--- RECORD SET ---

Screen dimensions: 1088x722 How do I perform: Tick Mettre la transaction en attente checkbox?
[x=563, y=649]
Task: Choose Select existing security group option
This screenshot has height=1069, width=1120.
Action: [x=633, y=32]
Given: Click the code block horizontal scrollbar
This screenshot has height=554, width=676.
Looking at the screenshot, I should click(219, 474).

---
--- RECORD SET ---

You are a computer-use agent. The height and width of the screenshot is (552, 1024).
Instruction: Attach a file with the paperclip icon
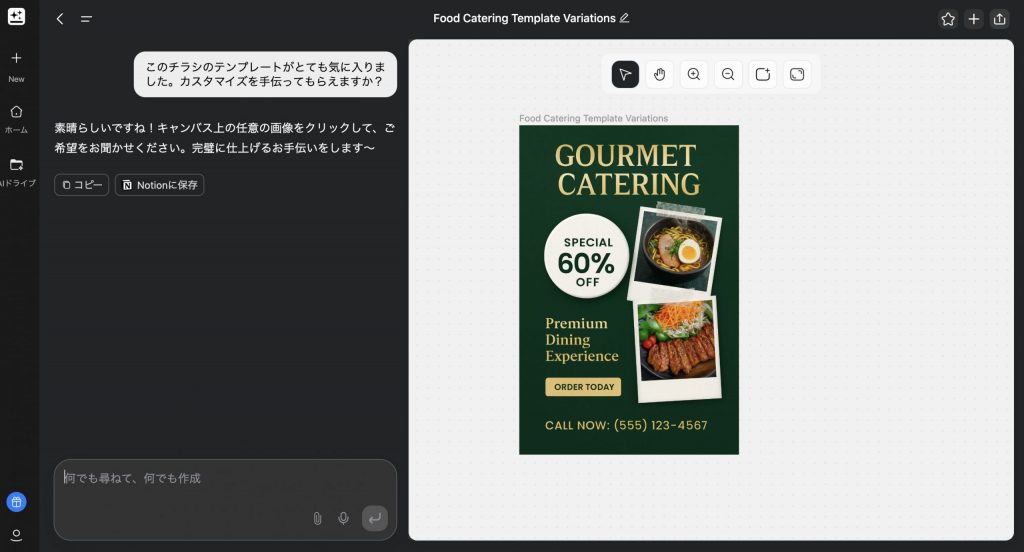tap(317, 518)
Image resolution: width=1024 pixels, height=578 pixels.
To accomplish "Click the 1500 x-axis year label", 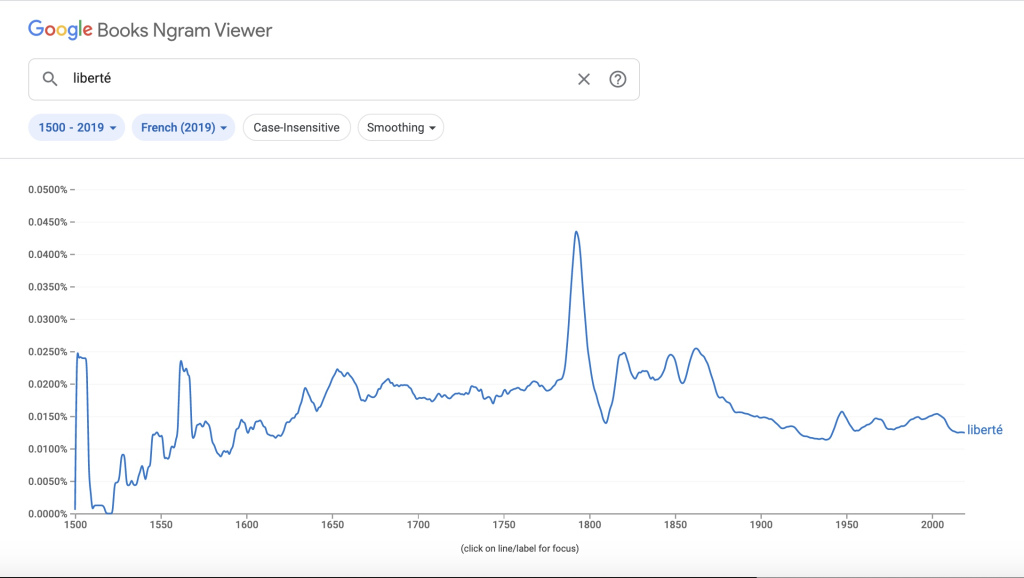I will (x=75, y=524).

---

* **GIVEN PROBLEM**: Copy the items from the line with "Task: Choose Select" up to and including the line with "Looking at the", keeping every character as it appears.

* **RESPONSE TO THIS EXERCISE**:
Task: Choose Select existing security group option
This screenshot has height=1069, width=1120.
Action: [x=633, y=32]
Given: Click the code block horizontal scrollbar
This screenshot has height=554, width=676.
Looking at the screenshot, I should click(219, 474).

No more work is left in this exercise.